* Text provided:
☆ ☆ ☆ ☆ ☆ ☆ ☆

4. This section shall not apply if such personal property is a vehicle and such return is made more difficult or expensive by a defect in such vehicle which renders such vehicle inoperable, if the lessee shall notify the lessor of the location of such vehicle and such defect before the expiration of the lease or rental agreement, or within ten days after proper notice.

5. Any person who has leased or rented personal property of another who destroys such property so as to avoid returning it to the owner commits the offense of property damage pursuant to section 569.100 or 569.120, in addition to being in violation of this section.

6. Venue shall lie in the county where the personal property was originally rented or leased.

7. The offense of stealing leased or rented property is a class A misdemeanor unless the property involved has a value of seven hundred fifty dollars or more, in which case stealing leased or rented property is a class D felony.

(L. 1981 H.B. 78 § 1, A.L. 1992 H.B. 958, A.L. 1993 S.B. 180, A.L. 2002 H.B. 1888, A.L. 2011 H.B. 111, A.L. 2014 S.B. 491)

Transferred 2014; formerly 578.150; Effective 1-01-17

Lost property.

570.060. 1. A person who appropriates lost property shall not be deemed to have stolen that property within the meaning of section 570.030 unless such property is found under circumstances which gave the finder knowledge of or means of inquiry as to the true owner.

2. The defendant shall have the burden of injecting the issue of lost property.

(L. 1977 S.B. 60)

Effective 1-1-79

Claim of right.

570.070. 1. A person does not commit an offense under section 570.030 if, at the time of the appropriation, he or she:

(1) Acted in the honest belief that he had the right to do so; or

(2) Acted in the honest belief that the owner, if present, would have consented to the appropriation.

2. The defendant shall have the burden of injecting the issue of claim of right.

(L. 1977 S.B. 60, A.L. 2014 S.B. 491)

Effective 1-01-17

Alteration or removal of item numbers withintent to deprive lawful owner--penalties.

570.085. 1. A person commits the offense of alteration or removal of item numbers if he or she, with the purpose of depriving the owner of a lawful interest therein:

(1) Destroys, removes, covers, conceals, alters, defaces, or causes to be destroyed, removed, covered, concealed, altered, or defaced, the manufacturer's original serial number or other distinguishing owner-applied number or mark, on any item which bears a serial number attached by the manufacturer or distinguishing number or mark applied by the owner of the item, for any reason whatsoever;

(2) Sells, offers for sale, pawns or uses as security for a loan, any item on which the manufacturer's original serial number or other distinguishing owner-applied number or mark has been destroyed, removed, covered, concealed, altered, or defaced; or

(3) Buys, receives as security for a loan or in pawn, or in any manner receives or has in his possession any item on which the manufacturer's original serial number or other distinguishing owner-applied number or mark has been destroyed, removed, covered, concealed, altered, or defaced.

2. The offense of alteration or removal of item numbers is a class E felony if the value of the item or items in the aggregate is seven hundred fifty dollars or more; otherwise it is a class B misdemeanor.

(L. 1982 H.B. 1454, et al., A.L. 2002 H.B. 1888, A.L. 2014 S.B. 491)

Effective 1-01-17

Forgery--penalty.

☆ ☆ ☆ ☆ ☆ ☆ ☆

* Source records:
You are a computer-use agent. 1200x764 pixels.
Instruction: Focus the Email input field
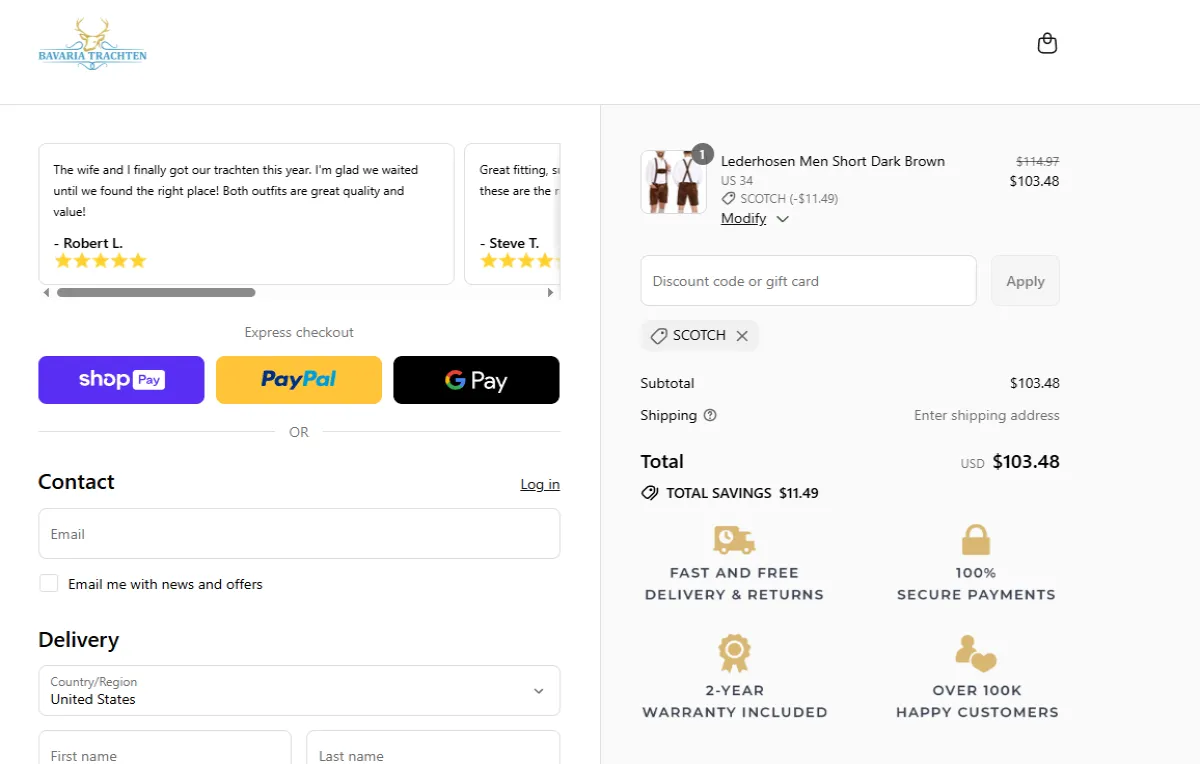pyautogui.click(x=299, y=534)
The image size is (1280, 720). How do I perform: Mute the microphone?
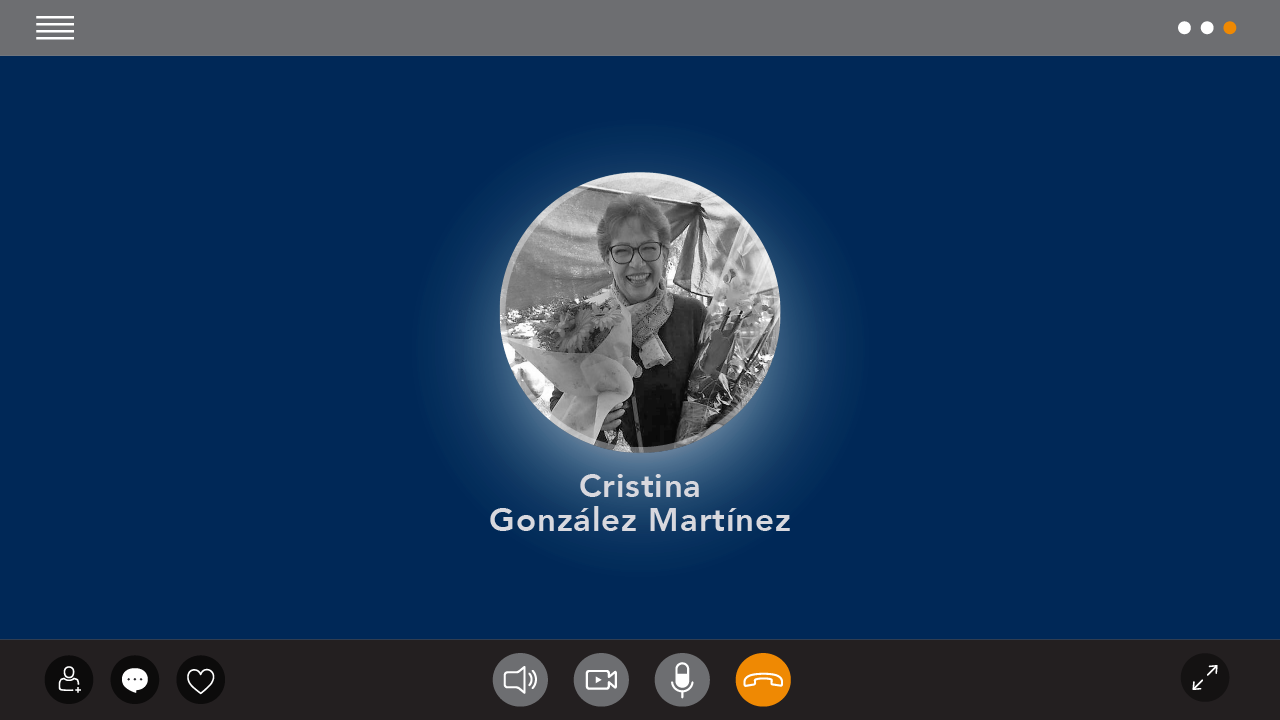click(x=682, y=680)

☆ ☆ ☆ ☆ ☆ ☆ ☆

* Exercises to complete:
a) Reproduce the listing above word for word, omitting the pictures.
b) Carry on the statutory text on theft and related offenses from its final line.

* Results of the exercise:
a)
You are a computer-use agent. 1200x764 pixels.
Instruction: Focus the Email input field
pyautogui.click(x=299, y=534)
The image size is (1280, 720). How do I perform: Mute the microphone?
click(x=682, y=680)

b)
570.090. 1. A person commits the offense of forgery if, with the purpose to defraud, the person:

(1) Makes, completes, alters or authenticates any writing so that it purports to have been made by another or at another time or place or in a numbered sequence other than was in fact the case or with different terms or by authority of one who did not give such authority; or

(2) Erases, obliterates or destroys any writing; or

(3) Makes or alters anything other than a writing, including receipts and universal product codes, so that it purports to have a genuineness, antiquity, rarity, ownership or authorship which it does not possess; or

(4) Uses as genuine, or possesses for the purpose of using as genuine, or transfers with the knowledge or belief that it will be used as genuine, any writing or other thing including receipts and universal product codes, which the person knows has been made or altered in the manner described in this section.

2. The offense of forgery is a class D felony.

(L. 1977 S.B. 60, A.L. 2002 H.B. 1888, A.L. 2014 S.B. 491)

Effective 1-01-17

(2013) Prosecution for forgery based on defendant's signature on employment application containing false Social Security number is not preempted by federal immigration law. State v. Diaz-Rey, 397 S.W.3d 5 (Mo.App.E.D.).

Possession of a forginginstrumentality--penalty.

570.100. 1. A person commits the offense of possession of a forging instrumentality if, with the purpose of committing forgery, he or she makes, causes to be made or possesses any plate, mold, instrument or device for making or altering any writing or anything other than a writing.

2. The offense of possession of a forging instrumentality is a class D felony.

(L. 1977 S.B. 60, A.L. 2014 S.B. 491)

Effective 1-01-17

Crime of counterfeiting,definitions--penalty.

570.103. 1. As used in this section and section 570.105, the following words mean:

(1) "Counterfeit mark", any unauthorized reproduction or copy of intellectual property or intellectual property affixed to any item knowingly sold, offered for sale, manufactured, or distributed, or identifying services offered or rendered, without the authority of the owner of the intellectual property;

(2) "Intellectual property", any trademark, service mark, trade name, label, term, device, design, or word adopted or used by a person to identify such person's goods or services;

(3) "Retail value", the counterfeiter's regular selling price for the item or service bearing or identified by the counterfeit mark. In the case of items bearing a counterfeit mark which are components of a finished product, the retail value shall be the counterfeiter's regular selling price of the finished product on or in which the component would be utilized.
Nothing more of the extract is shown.